Mr. JUSTICE STONE delivered the opinion of the Supreme Court March 2, 1931.

UNITED STATES v. WELLS ET AL., EXECUTORS

[69 C. Cls. 485; 283 U. S. 102]

Judgment was rendered against the United States in the court below. Upon certiorari the judgment was affirmed, the Supreme Court deciding:

1. Whether a gift inter vivos was made "in contemplation of death” within the meaning of the revenue act of 1918, depends upon the donor's motive, to be determined in each case from the circumstances, including his bodily and mental condition.

2. A gift is made "in contemplation of death" when the motive inducing it is of the sort that leads to testamentary disposition, but not when the motive is merely to attain an object desirable to the donor in his life, as where the immediate and moving cause of transfers was the carrying out of a policy, long followed by the decedent in dealing with his children, of making liberal gifts to them during his lifetime.

3. A transfer may be "in contemplation of death" though not induced by a fear that death is near at hand.

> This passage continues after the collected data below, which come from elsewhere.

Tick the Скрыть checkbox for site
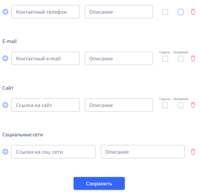 pyautogui.click(x=165, y=106)
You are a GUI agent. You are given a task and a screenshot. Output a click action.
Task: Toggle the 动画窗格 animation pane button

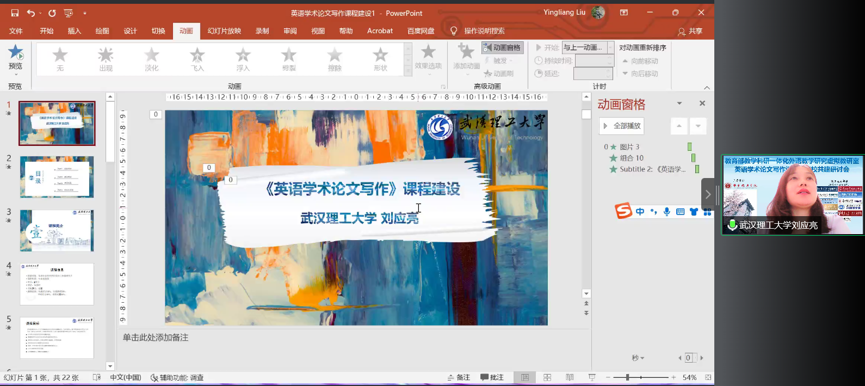pos(502,48)
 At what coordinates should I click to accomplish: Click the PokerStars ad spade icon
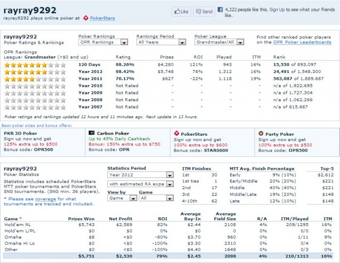pos(176,133)
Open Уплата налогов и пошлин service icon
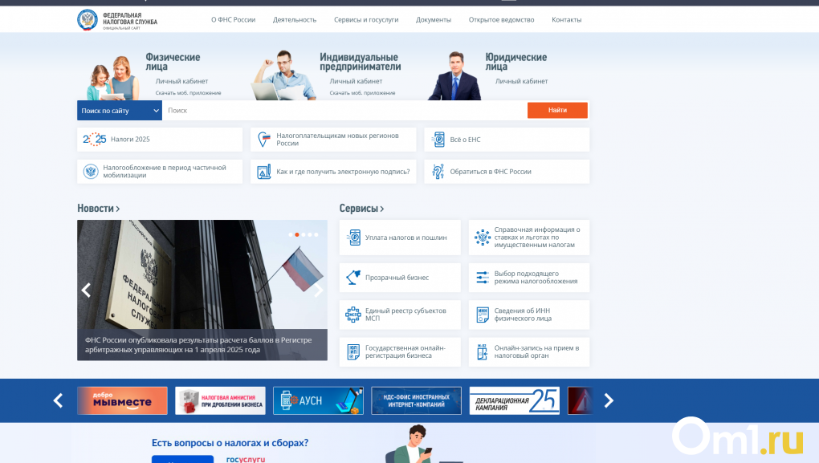The height and width of the screenshot is (463, 819). (353, 238)
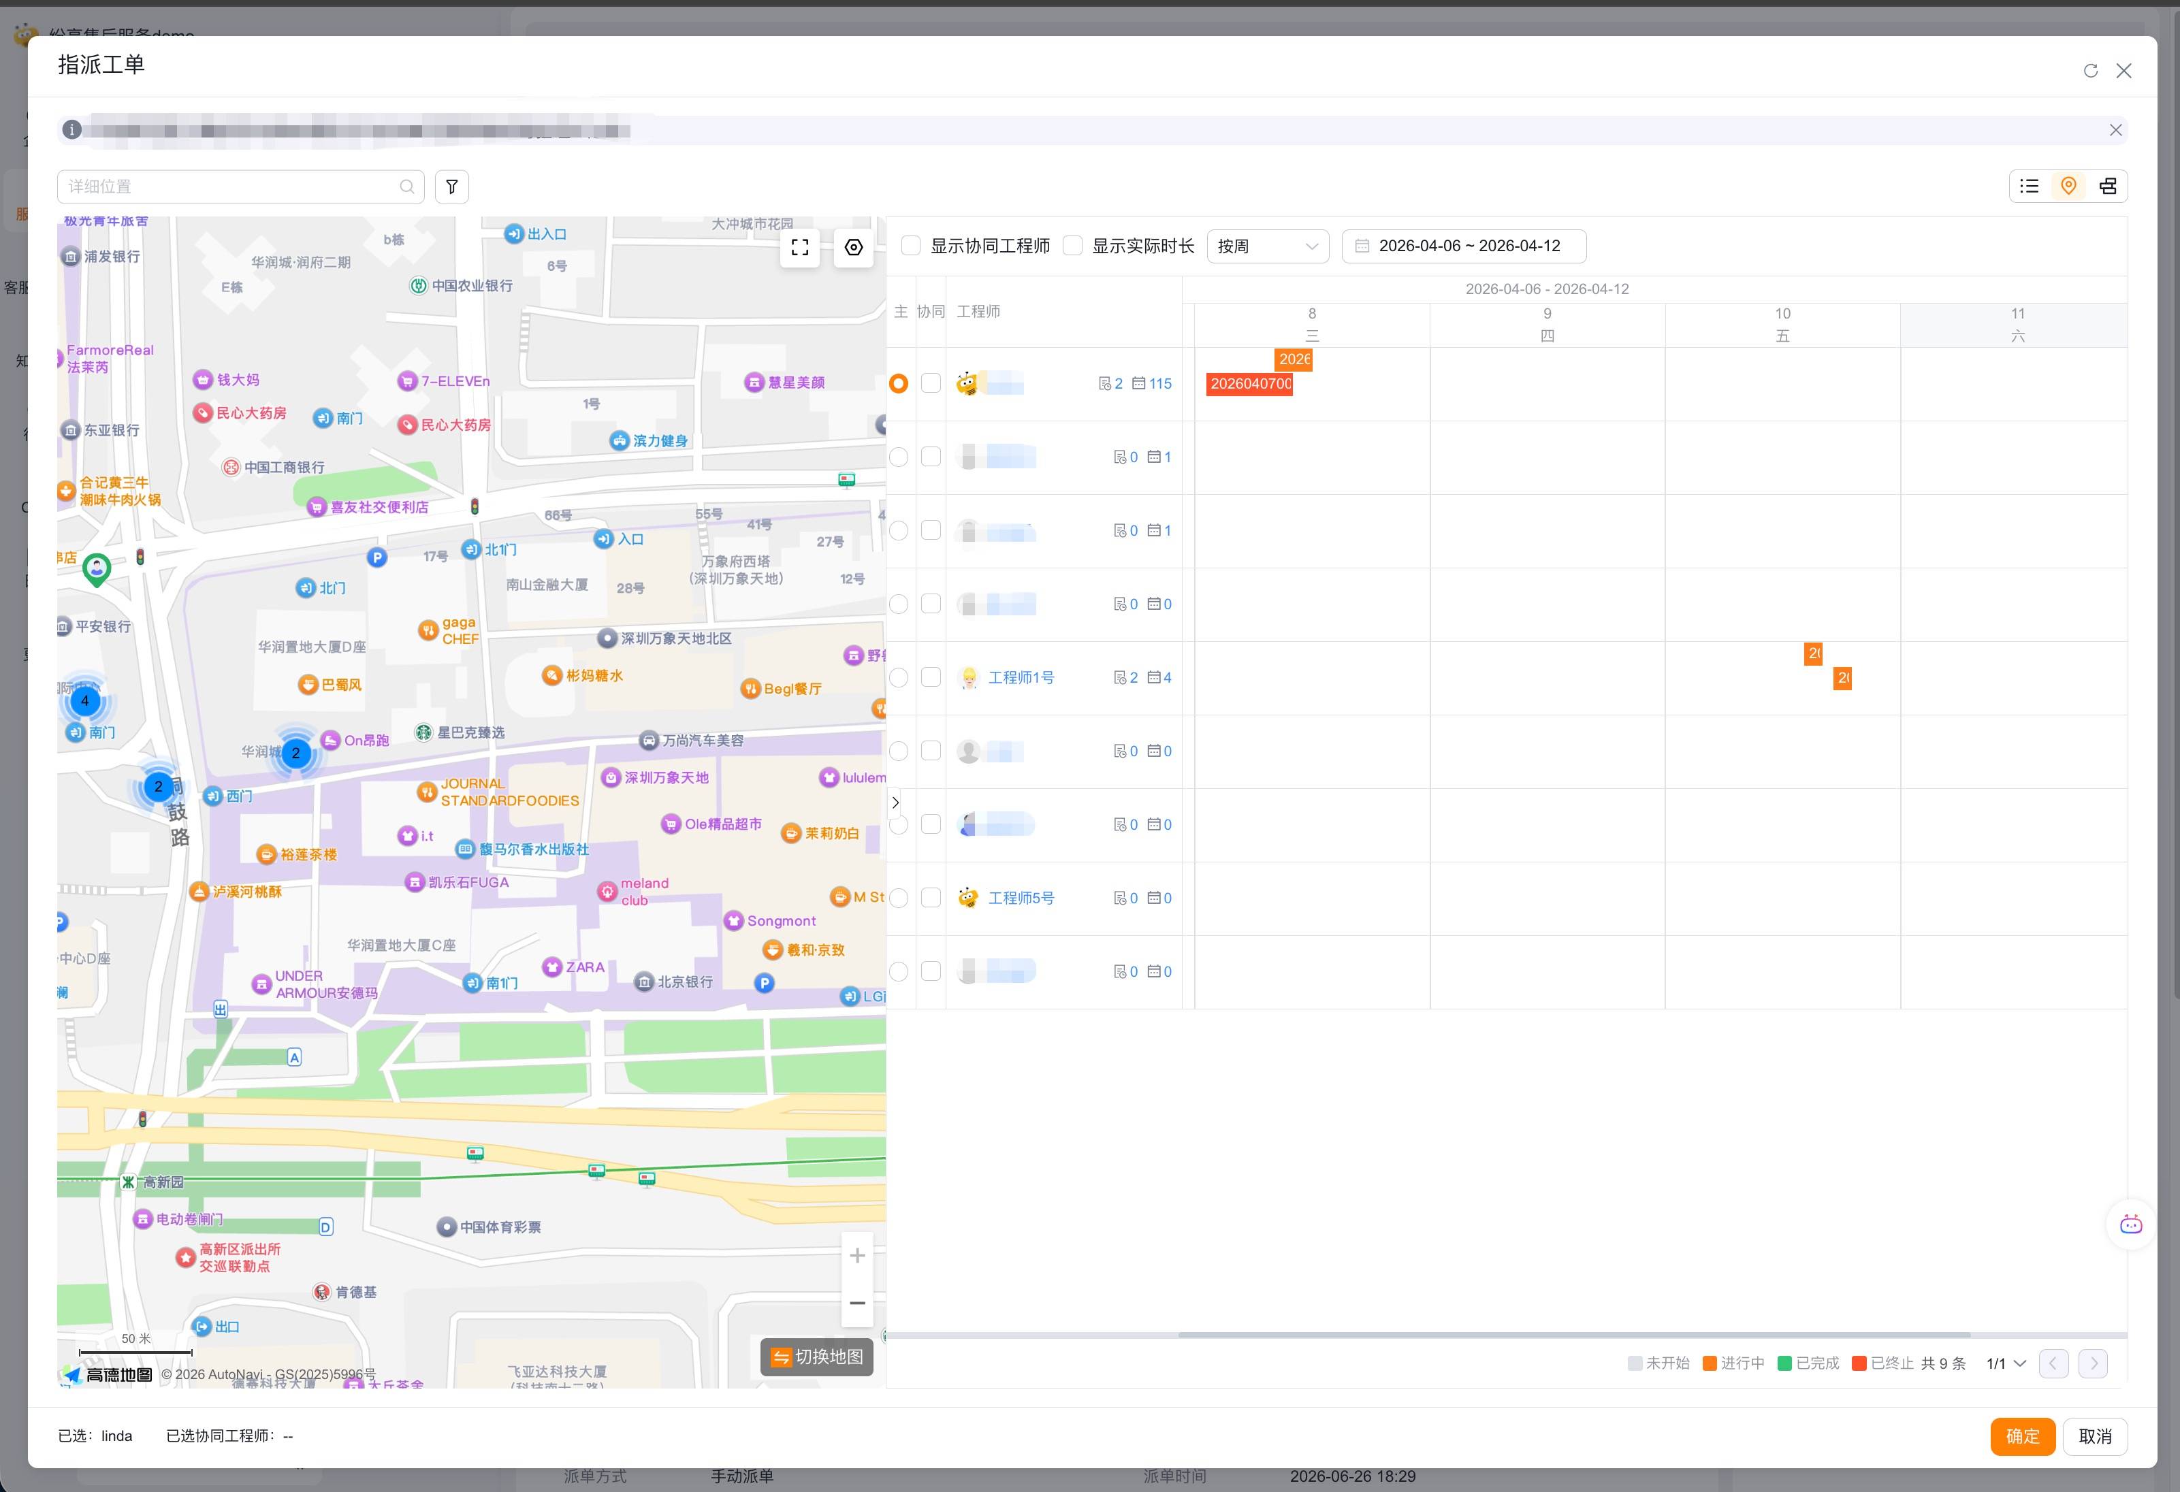Expand the map panel chevron
Viewport: 2180px width, 1492px height.
point(895,803)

4. Upon review of a judgment of the Court of Claims, the findings of fact are to be treated like the verdict of a jury and can not be added to or modified by reference to that court's opinion.

5. But absence of a finding of an ultimate fact does not require a reversal, if the circumstantial facts as found are such that the ultimate fact follows from them by necessary inference.

So held where the opinion of the Court of Claims showed clearly the inference that it drew from its findings.

Mr. CHIEF JUSTICE HUGHES delivered the opinion of the Supreme Court April 13, 1931.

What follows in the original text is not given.